--- STUDY TEXT ---
The Mniszech Palace
History of the Mniszech Palace
The earliest reference dates back to 1620, when a wooden mansion was built for the King’s cupbearer Zygmunt Kazanowski at the current location. In 1692 the Voivode of Kalisz Feliks Aleksander Lipski acquired the grounds and decided to erect a brick-built baroque palace next to the wooden construction. It is this brick building that would later become the “Mniszech Palace”.
The palace got its name when in 1714 it became the property of Józef Wandalin Mniszech, Grand Marshal of the Crown. Half a century later, in 1788 while the property of Michał Jerzy Wandalin Mniszech, the Mniszech Palace was the location of a historic event :, the very first hot-air balloon flight in Poland started in the palace gardens – a project from scholar and writer Jan Potocki, who would later on become the owner of the Mniszech Palace.
At the end of the 18th century, the Mniszech Palace was damaged by a devastating fire and the Potocki family sold the building to a Prussian officer Friedrich Wilhelm Mosqua and his wife in 1805. They hired architect Fryderyk Albert Lessel to renovate and modify the building , and the palace transitioned from a baroque style into neoclassicism. It is at this moment that the impressive columns and front were added.
During the 19th and 20th centuries the Mniszech Palace had a succession of different owners and functions. Following the arrival of the Napoleonic troops in 1806, it became a hospital. In 1809 it housed the Ingermran mechanic marionettes theatre, then a French theatre in 1821. From 1829 to 1940 the palace was used by the « Société des Marchands », an association of entrepreneurs, doctors, lawyers, merchants and artists. In ownership of the Order of Malta in 1940, it again became a hospital. In 1944, the German occupation forces burned the palace down until only ruins were left.
--- DATASET EXTRACT ---
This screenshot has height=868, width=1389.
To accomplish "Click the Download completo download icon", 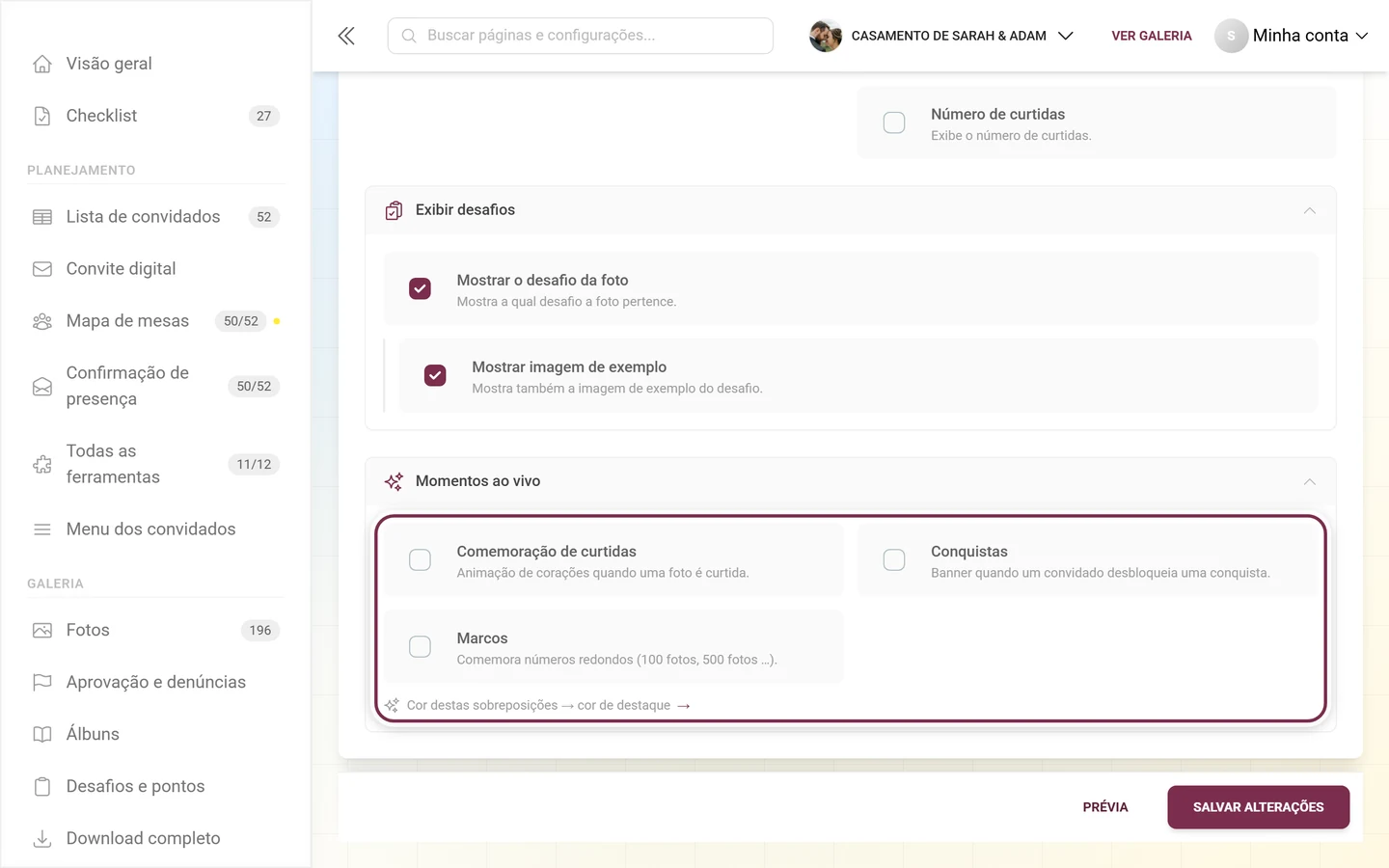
---
» **WHAT YOU ARE ASKED TO DO**: Print the stretch of the Mniszech Palace history above from "The palace got" through "front were added.", word for word.

» **RESPONSE AREA**:
The palace got its name when in 1714 it became the property of Józef Wandalin Mniszech, Grand Marshal of the Crown. Half a century later, in 1788 while the property of Michał Jerzy Wandalin Mniszech, the Mniszech Palace was the location of a historic event :, the very first hot-air balloon flight in Poland started in the palace gardens – a project from scholar and writer Jan Potocki, who would later on become the owner of the Mniszech Palace.
At the end of the 18th century, the Mniszech Palace was damaged by a devastating fire and the Potocki family sold the building to a Prussian officer Friedrich Wilhelm Mosqua and his wife in 1805. They hired architect Fryderyk Albert Lessel to renovate and modify the building , and the palace transitioned from a baroque style into neoclassicism. It is at this moment that the impressive columns and front were added.